Now for the important details. Grigoryan noted that Yerevan considers acceptable the five-point document on the normalization of relations proposed by Baku, and that Armenia has no territorial claims against Azerbaijan. In this context, the Karabakh problem for Yerevan does not qualify as a territorial issue and is perceived in the “fundamental aspect” of the security and rights of the Armenians living in the territory of Karabakh. In this regard, Grigoryan stressed that the presence of Russian peacekeepers is an international guarantee of the security of the Karabakh Armenians, and, in his words, “at present, it is necessary to work on further strengthening this guarantee, but an important idea is the demilitarization of the Nagorno-Karabakh problem.” By the way, certain steps have already been taken in this direction. Earlier, Grigoryan reported that after September, conscripts from Armenia would not be sent to Karabakh. By this time, the process of the withdrawal of the Armenian army from the region should also be completed.

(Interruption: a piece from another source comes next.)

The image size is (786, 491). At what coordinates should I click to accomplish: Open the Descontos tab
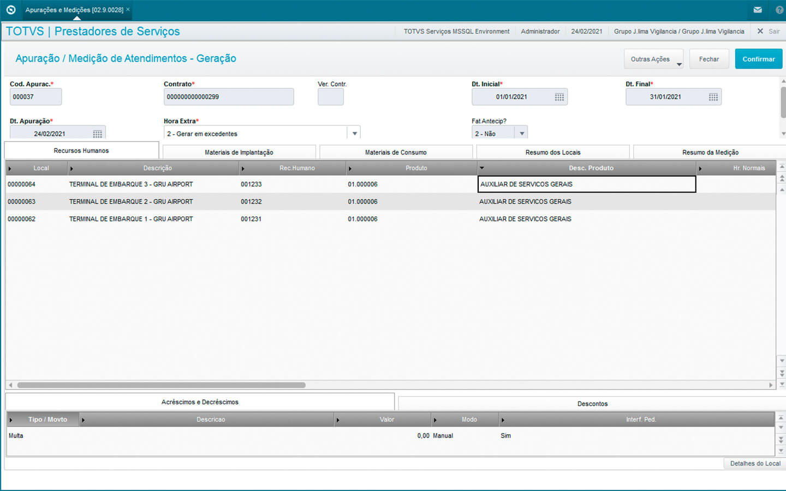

With such a course of events, the text of the proposed peace treaty between Armenia and Azerbaijan will not mention the status of Nagorno-Karabakh at all. According to Yerevan, the responsibility for the security of the Armenian enclave is shifted onto the shoulders of Moscow, more precisely, its peacekeepers. As for Azerbaijan, today it declares that it considers the Armenians living in this territory to be its citizens, and speaks about the possibilities of observing their rights. But in real conditions, when the preparation of a peace treaty is taking place at an accelerated pace, it is unlikely that it will be possible to quickly change the information and political situation regarding the Armenians of Nagorno-Karabakh on the mental level so that they feel safe. For a certain period of time, this will indeed be done by Russian peacekeepers, whose mandate may be extended on the basis of certain specific Russian-Azerbaijani agreements.
So far, there are no signs that Baku intends to restore Nagorno-Karabakh in the status of autonomy. There is also a well-known point of view of Pashinyan. “Among the Armenian society, as a result of certain propaganda, an opinion has formed that if we say “the final status of Nagorno-Karabakh”, then this means the independence of Karabakh,” he said in the Armenian parliament. “And who said that?” At the same time, for some reason, he is sure that “after 2016, Karabakh lost all practical and theoretical opportunities to be outside of Azerbaijan.” Azerbaijani President Ilham Aliyev gives this period a different assessment when he points out that after the “April war” of 2016, at the negotiations in Vienna, hastily organized by the United States, the prepared text of the statement contained provisions on the non-use of force and a position on the need to resolve the Karabakh conflict exclusively political and diplomatic means. But it was decided differently, namely under Pashinyan, during the second Karabakh war.
Now Aliyev, in case of signing a peace treaty with Armenia, can firmly consolidate the new status quo in the region. As for the rest, it cannot be ruled out that the legally existing, but actually collapsed, OSCE Minsk Group will try to join the issue of the status of Nagorno-Karabakh. Moreover, the problem of Nagorno-Karabakh formally retains its political and international character, since there were resolutions of the UN Security Council, the UN General Assembly. In this direction, a lot of what is happening remains closed to experts. One thing is clear: Pashinyan is taking Armenia out of the Karabakh equation, which does not mean an easy solution for Aliyev, who will have to face a difficult confrontation between external forces and centers that make world and regional politics in the new geopolitical conditions.